Вылет назначили на четыре утра, самое тихое время. Новый механик, кривоногий казах – Кожухов никак не мог запомнить его заковыристую фамилию – сквозь зевоту пожелал им удачи. Заклокотал мотор, самолет вздрогнул, подчиняясь податливым рычагам. Счастливый Кожухов улыбнулся – миг взлета, отрыва от тверди, до сих пор оставался для него чудом. Он мечтал о небе с того дня, как мальчишкой впервые увидел неуклюжий летательный аппарат. И всякий раз как пересечения крыш, дорог, рек и гор превращались в огромный клетчатый плат, простертый под крылом железной птицы, он вспоминал «Сбылось!». От полноты чувств Кожухов заложил петлю, Марцинкевич последовал за ним, как приклеенный. Будь это в августе сорокового, где-нибудь на московском аэродроме, как бы хорошо вышло покрутить фигуры высшего пилотажа в черном, прохладном, как речная вода, небе…

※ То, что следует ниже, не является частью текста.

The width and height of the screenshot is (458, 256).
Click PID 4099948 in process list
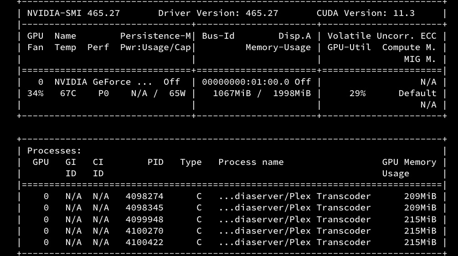[144, 220]
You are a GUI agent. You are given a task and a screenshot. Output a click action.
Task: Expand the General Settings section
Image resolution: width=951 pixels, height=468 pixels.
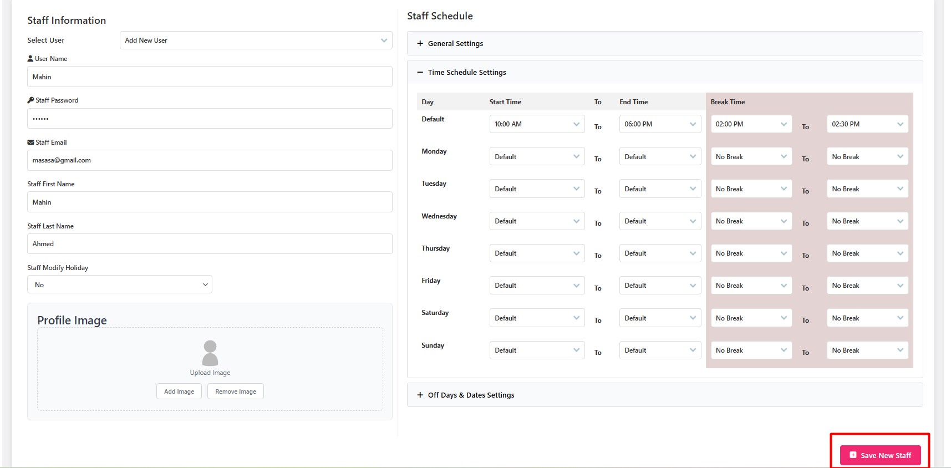tap(455, 43)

Линию фронта они миновали легко. Темь стояла глухая, шли по приборам, Кожухов бегло сверялся с картой. Земля внизу казалась одинаково безразличной к войне и миру, словно большое животное со смоляной лоснящейся спиной. Ровный рокот моторов навевал неудержимую дрему, чтобы не клевать носом Кожухов отламывал крохотные кусочки от большого ломтя пористого шоколада и сосал их, смакуя на языке горьковатый вкус. Он думал о Тасе, от которой уже две недели не было писем, о новенькой летной куртке, о глупой ссоре с капитаном Кравцовым, который спаивал молодых и бахвалился, что с похмелья садился за штурвал как ни в чем не бывало. О неподвижном взгляде убитого немца – молодой, рыжеватый парень просто лежал навзничь посреди поля, как будто заснул, раскинув руки среди ромашек. Летчику захотелось пить, рука потянулась к фляжке – и вдруг ослепительный свет резанул по глазам. Прожектор… второй, третий. Следом ударили зенитки. Самолет ощутимо тряхнуло. Не задумавшись, Кожухов резким толчком толкнул штурвал от себя, заложил петлю и снова выскользнул в непроглядную темень. Ведомый ушел в другую сторону. Что-то бухнуло совсем рядом. Кожухов оглянулся – Марцинкевич горел, яркое пламя билось под правым крылом, ползло по фюзеляжу, подбираясь к хвосту. Испугаться за напарника он не успел – с ловкостью конькобежца дымящийся самолет скользнул в пике, накренился и сбил огонь. «Ай да Адам!» с гордостью подумал Кожухов.